Task description
Put the lines from the start of the records up to and including the line with "retry-button: Повторить is" into a two-column CSV with the columns instruction and response. Each row holds one request and its answer, each in a single quoted field with line breaks turned into spaces, and the pictures are left out.

Collected data entries:

BEGIN

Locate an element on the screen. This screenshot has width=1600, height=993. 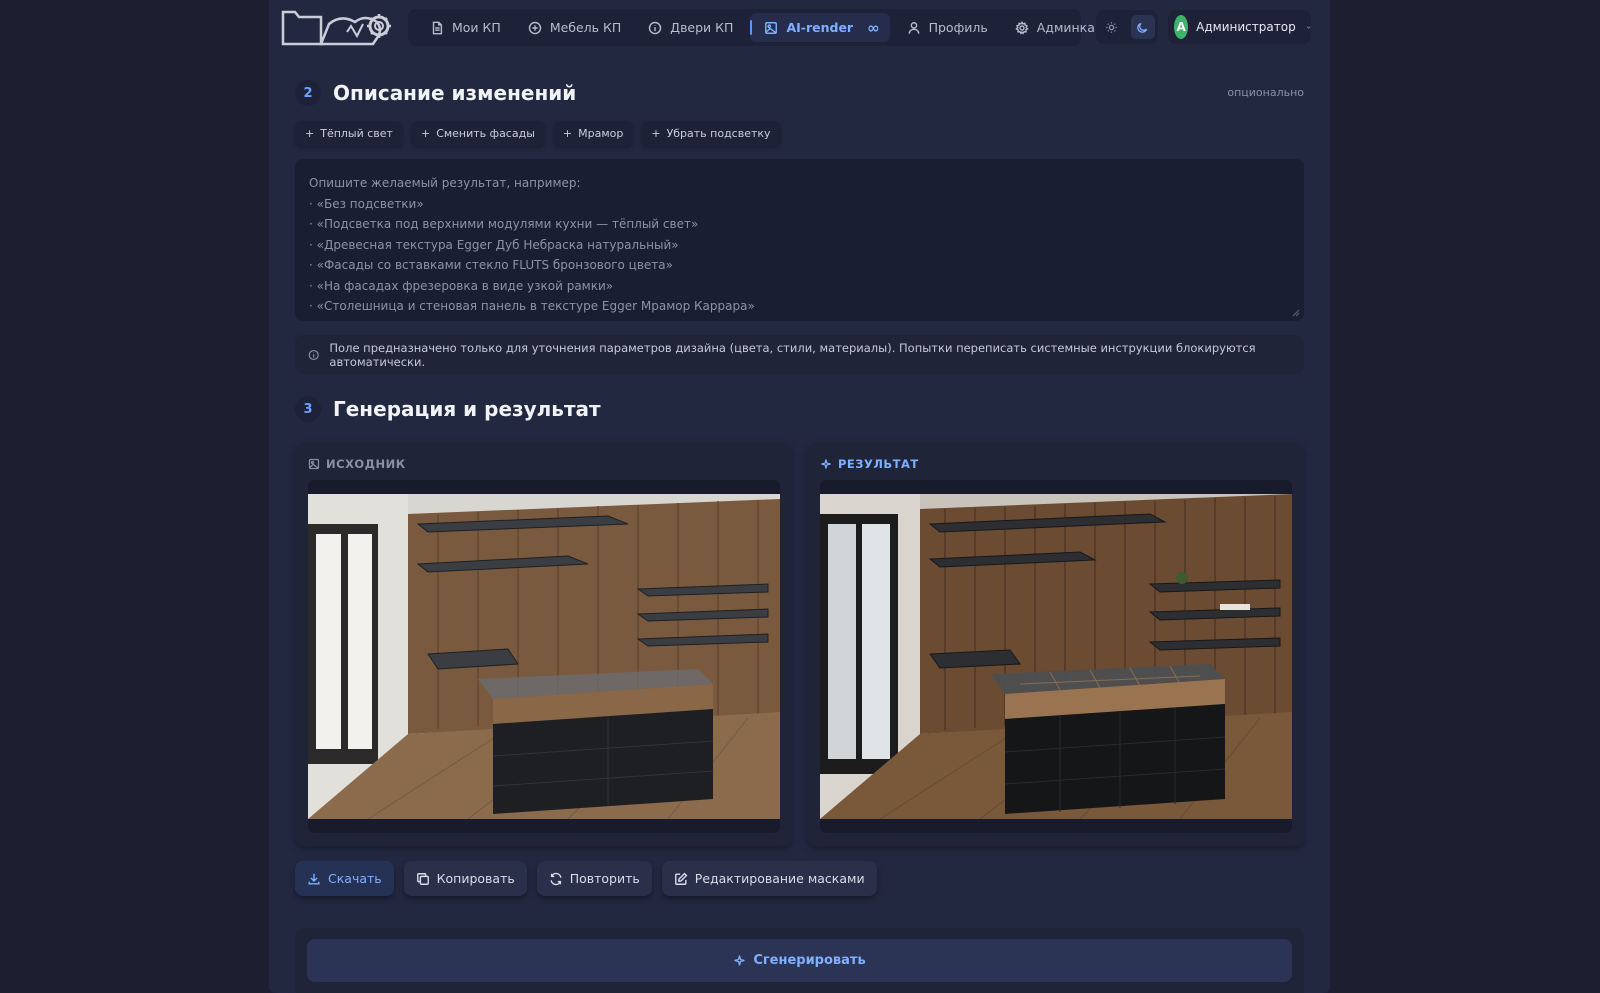
retry-button: Повторить is located at coordinates (594, 878).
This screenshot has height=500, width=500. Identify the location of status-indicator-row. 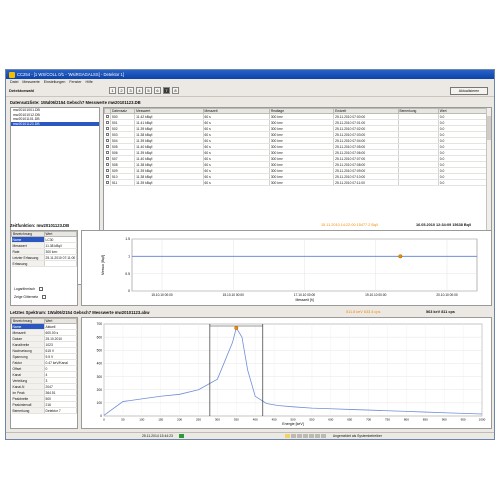
(306, 436).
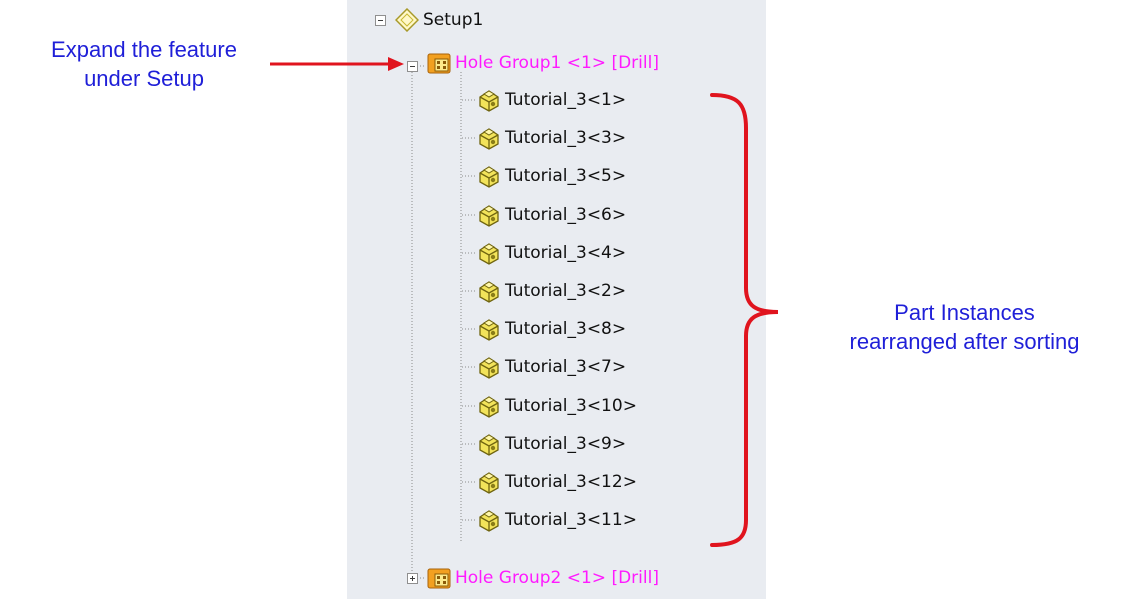 This screenshot has height=599, width=1137. I want to click on hole-group1-label: Hole Group1 <1> [Drill], so click(557, 63).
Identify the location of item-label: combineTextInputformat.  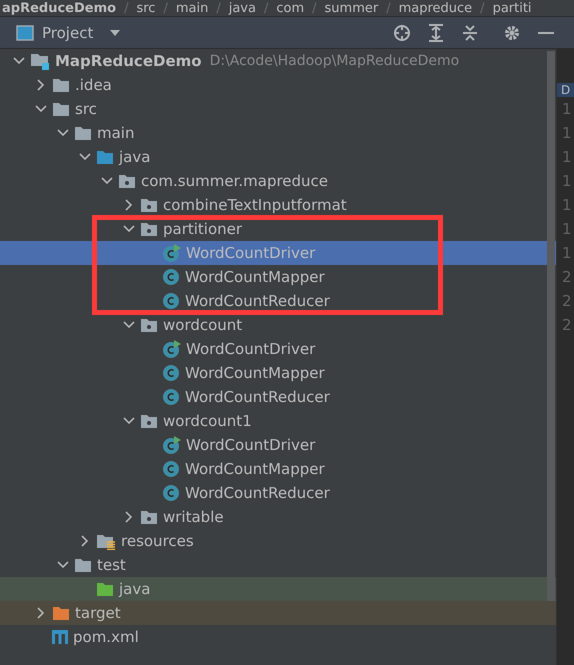
(255, 205).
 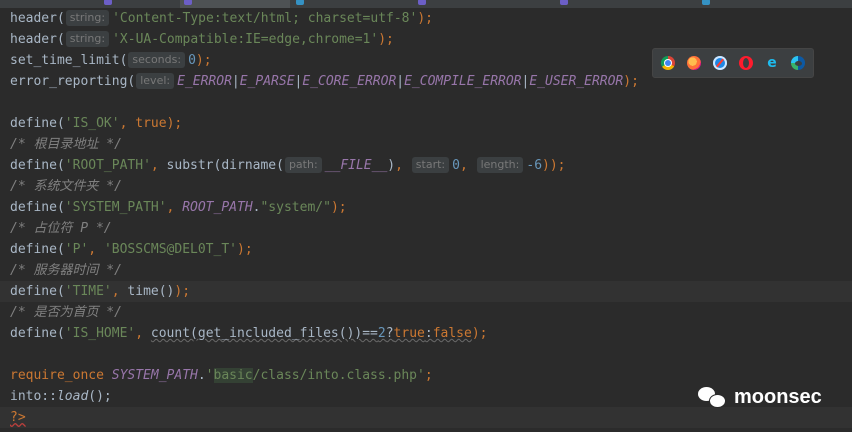 What do you see at coordinates (72, 396) in the screenshot?
I see `method-call: load` at bounding box center [72, 396].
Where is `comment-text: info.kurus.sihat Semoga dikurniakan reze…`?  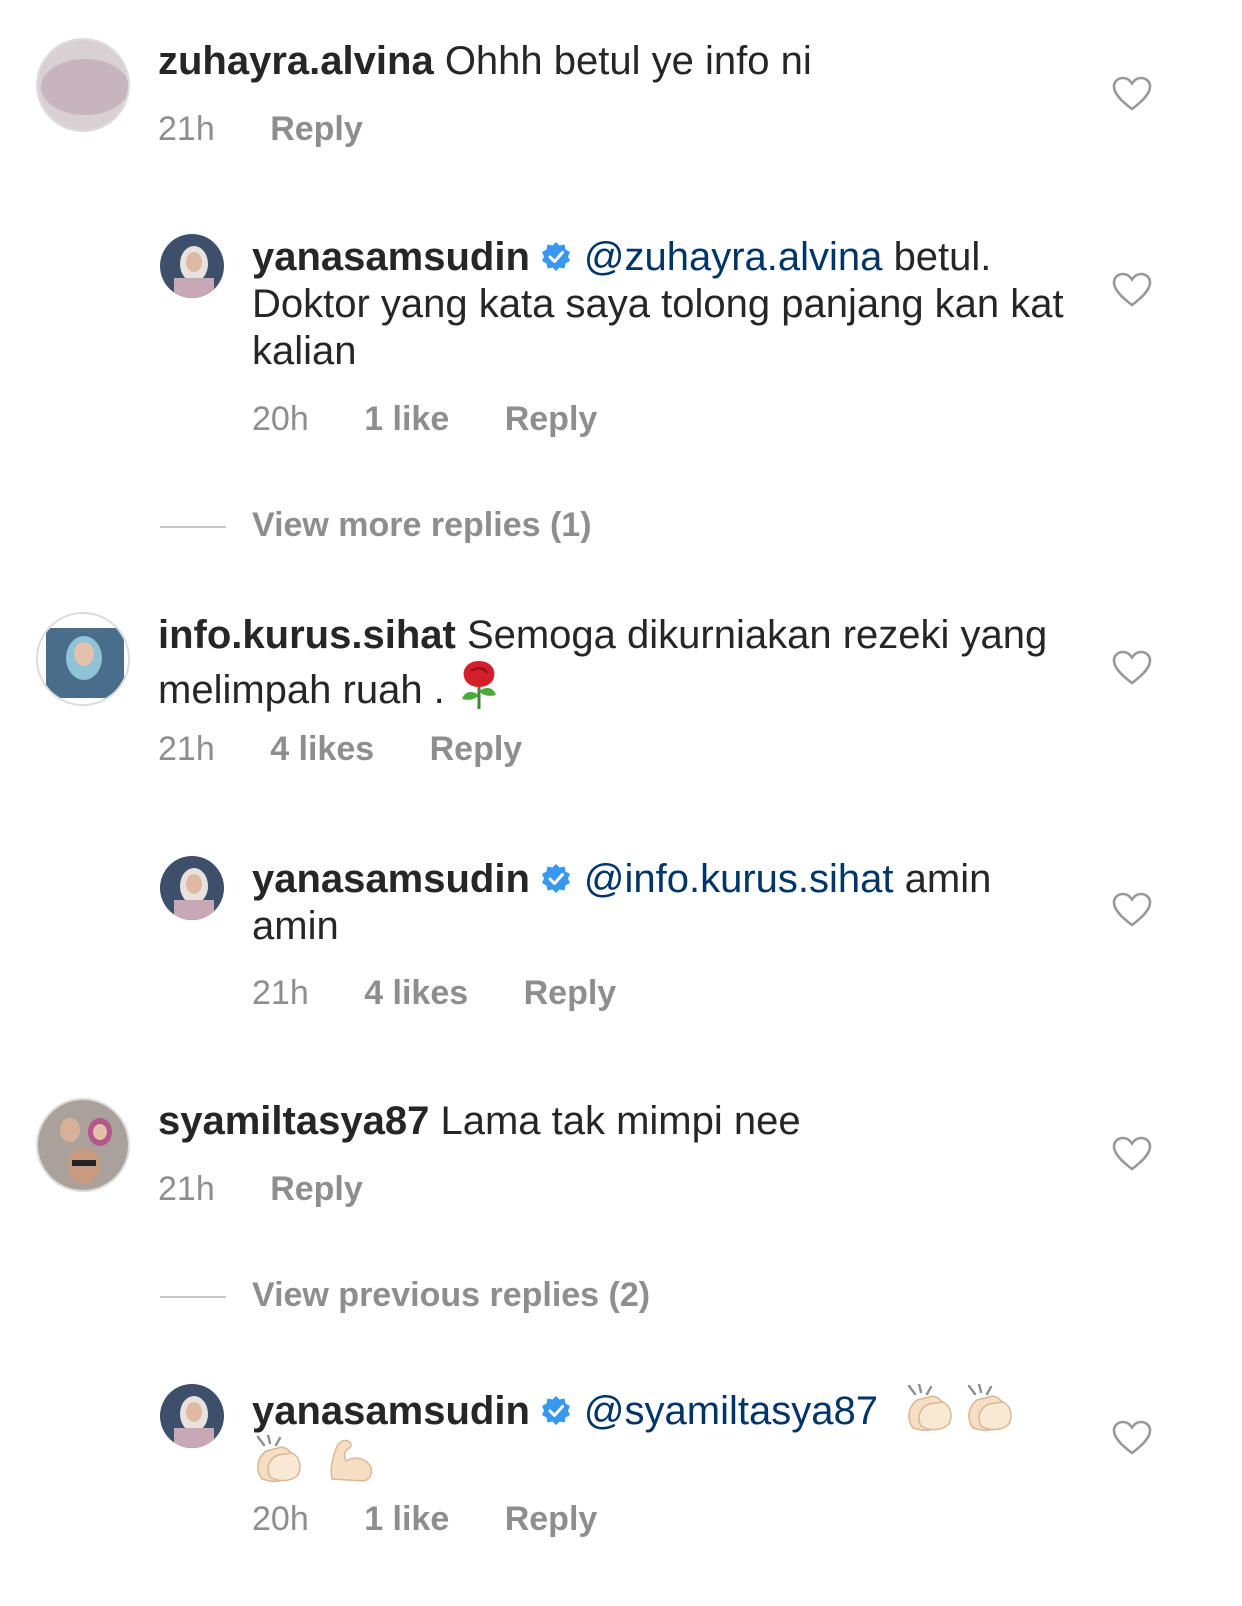 comment-text: info.kurus.sihat Semoga dikurniakan reze… is located at coordinates (618, 663).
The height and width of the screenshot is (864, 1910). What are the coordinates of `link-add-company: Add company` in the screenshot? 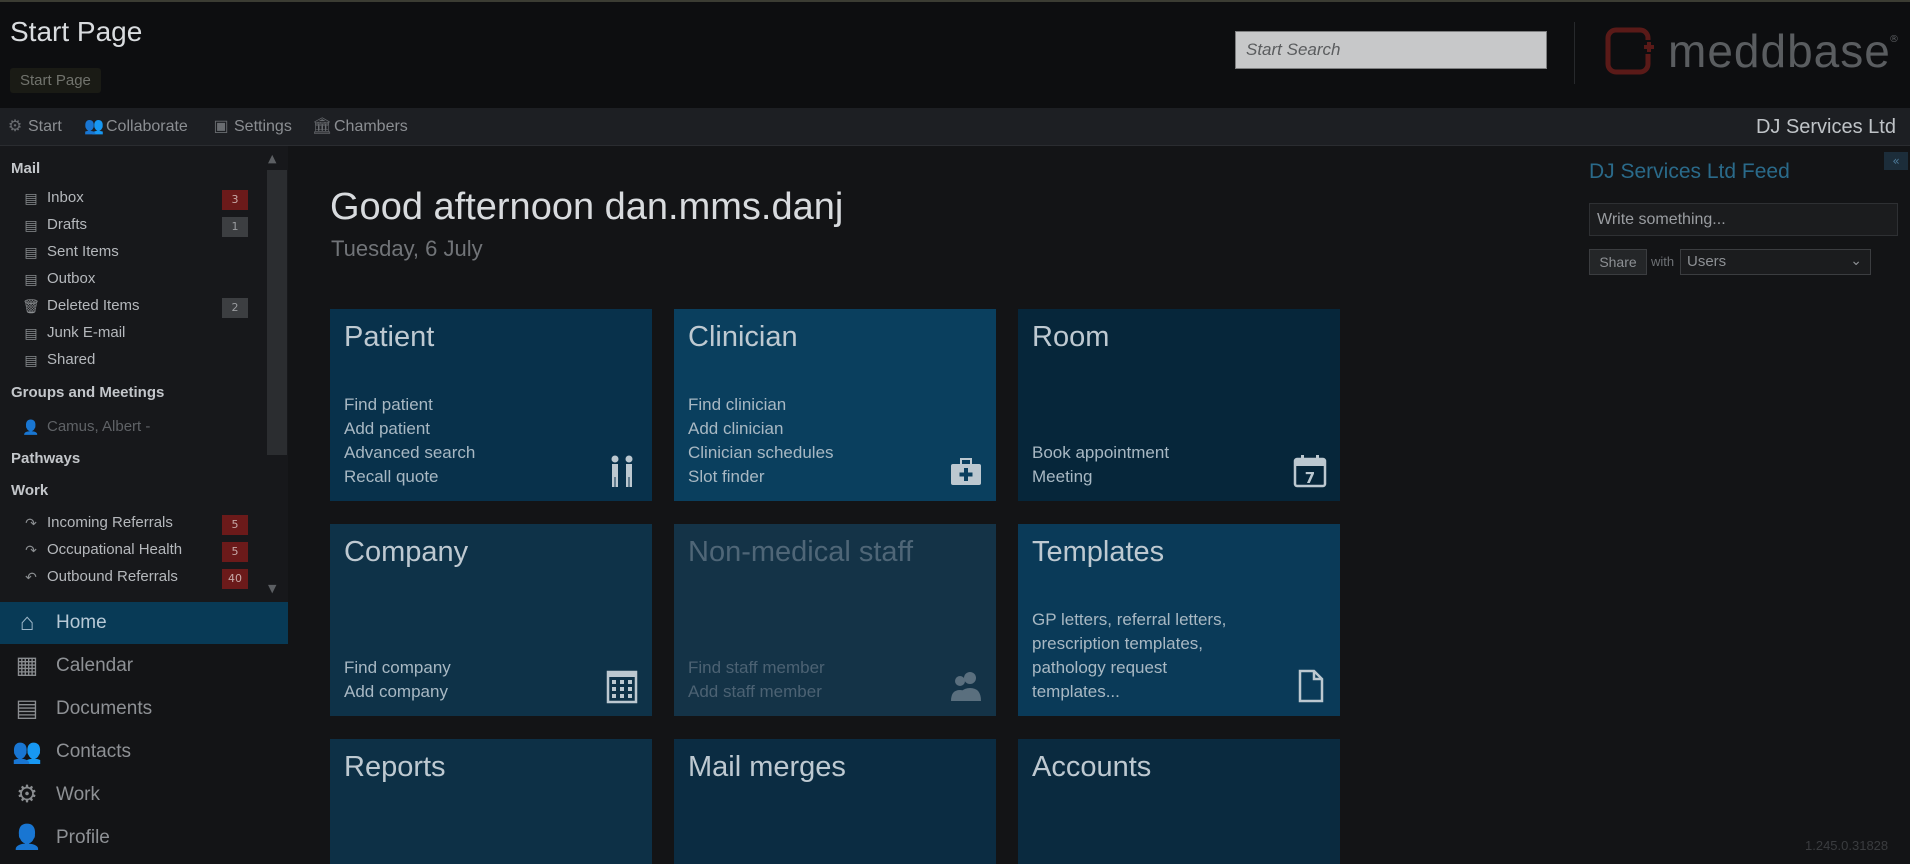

END

Output of the exercise
instruction,response
"Locate an element on the screen. This screenshot has width=1600, height=993.","retry-button: Повторить is located at coordinates (594, 878)."